Dataset items

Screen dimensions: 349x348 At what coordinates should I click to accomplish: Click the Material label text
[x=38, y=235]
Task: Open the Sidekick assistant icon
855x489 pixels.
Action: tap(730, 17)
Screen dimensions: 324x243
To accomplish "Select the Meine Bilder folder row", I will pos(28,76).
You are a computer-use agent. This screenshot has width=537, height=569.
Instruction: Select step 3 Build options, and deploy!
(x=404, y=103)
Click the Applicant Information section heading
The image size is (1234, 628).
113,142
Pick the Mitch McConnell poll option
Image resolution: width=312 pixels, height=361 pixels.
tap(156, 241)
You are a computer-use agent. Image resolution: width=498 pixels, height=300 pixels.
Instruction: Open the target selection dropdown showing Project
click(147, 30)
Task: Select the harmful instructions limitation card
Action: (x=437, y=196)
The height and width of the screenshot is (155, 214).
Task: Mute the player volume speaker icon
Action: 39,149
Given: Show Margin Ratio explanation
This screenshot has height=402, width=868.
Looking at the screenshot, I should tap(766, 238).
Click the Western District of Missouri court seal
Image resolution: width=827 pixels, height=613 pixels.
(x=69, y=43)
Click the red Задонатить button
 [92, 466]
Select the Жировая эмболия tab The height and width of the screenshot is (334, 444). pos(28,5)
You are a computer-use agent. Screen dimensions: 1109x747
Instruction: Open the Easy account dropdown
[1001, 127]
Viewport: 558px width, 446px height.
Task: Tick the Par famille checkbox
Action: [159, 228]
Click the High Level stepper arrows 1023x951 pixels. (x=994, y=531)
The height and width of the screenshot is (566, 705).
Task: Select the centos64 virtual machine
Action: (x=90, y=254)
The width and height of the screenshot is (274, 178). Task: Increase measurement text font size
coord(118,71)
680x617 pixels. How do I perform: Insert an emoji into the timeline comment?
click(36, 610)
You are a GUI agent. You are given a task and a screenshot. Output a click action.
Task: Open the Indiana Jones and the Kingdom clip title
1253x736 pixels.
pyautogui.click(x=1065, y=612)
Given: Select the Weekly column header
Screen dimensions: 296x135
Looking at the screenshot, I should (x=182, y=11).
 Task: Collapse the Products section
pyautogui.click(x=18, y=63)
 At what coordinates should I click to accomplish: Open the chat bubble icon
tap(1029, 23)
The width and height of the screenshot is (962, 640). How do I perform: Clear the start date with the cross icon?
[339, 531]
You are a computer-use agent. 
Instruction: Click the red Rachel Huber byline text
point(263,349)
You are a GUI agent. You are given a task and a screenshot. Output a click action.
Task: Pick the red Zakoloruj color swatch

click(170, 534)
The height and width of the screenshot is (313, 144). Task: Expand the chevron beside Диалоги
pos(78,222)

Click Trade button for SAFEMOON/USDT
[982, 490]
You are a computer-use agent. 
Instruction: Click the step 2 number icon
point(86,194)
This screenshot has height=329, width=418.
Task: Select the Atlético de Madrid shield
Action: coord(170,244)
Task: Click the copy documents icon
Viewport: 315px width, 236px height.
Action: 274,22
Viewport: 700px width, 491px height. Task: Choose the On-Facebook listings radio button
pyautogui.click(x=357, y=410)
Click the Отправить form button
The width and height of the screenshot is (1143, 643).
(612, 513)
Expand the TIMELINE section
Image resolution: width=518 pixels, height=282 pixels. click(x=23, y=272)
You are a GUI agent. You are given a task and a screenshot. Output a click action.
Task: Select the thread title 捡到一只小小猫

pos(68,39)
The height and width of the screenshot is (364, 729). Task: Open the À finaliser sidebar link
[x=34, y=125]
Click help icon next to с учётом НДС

**Task details**. The answer should be nothing more than the lines from the one with "Click Trade button for SAFEMOON/USDT" through the end of the entries, restated word for word.

**Task output**.
Click Trade button for SAFEMOON/USDT
[982, 490]
You are a computer-use agent. 
Instruction: Click the step 2 number icon
point(86,194)
This screenshot has height=329, width=418.
Task: Select the Atlético de Madrid shield
Action: coord(170,244)
Task: Click the copy documents icon
Viewport: 315px width, 236px height.
Action: 274,22
Viewport: 700px width, 491px height. Task: Choose the On-Facebook listings radio button
pyautogui.click(x=357, y=410)
Click the Отправить form button
The width and height of the screenshot is (1143, 643).
(612, 513)
Expand the TIMELINE section
Image resolution: width=518 pixels, height=282 pixels. click(x=23, y=272)
You are a GUI agent. You are given a task and a screenshot. Output a click action.
Task: Select the thread title 捡到一只小小猫

pos(68,39)
The height and width of the screenshot is (364, 729). Task: Open the À finaliser sidebar link
[x=34, y=125]
Click help icon next to с учётом НДС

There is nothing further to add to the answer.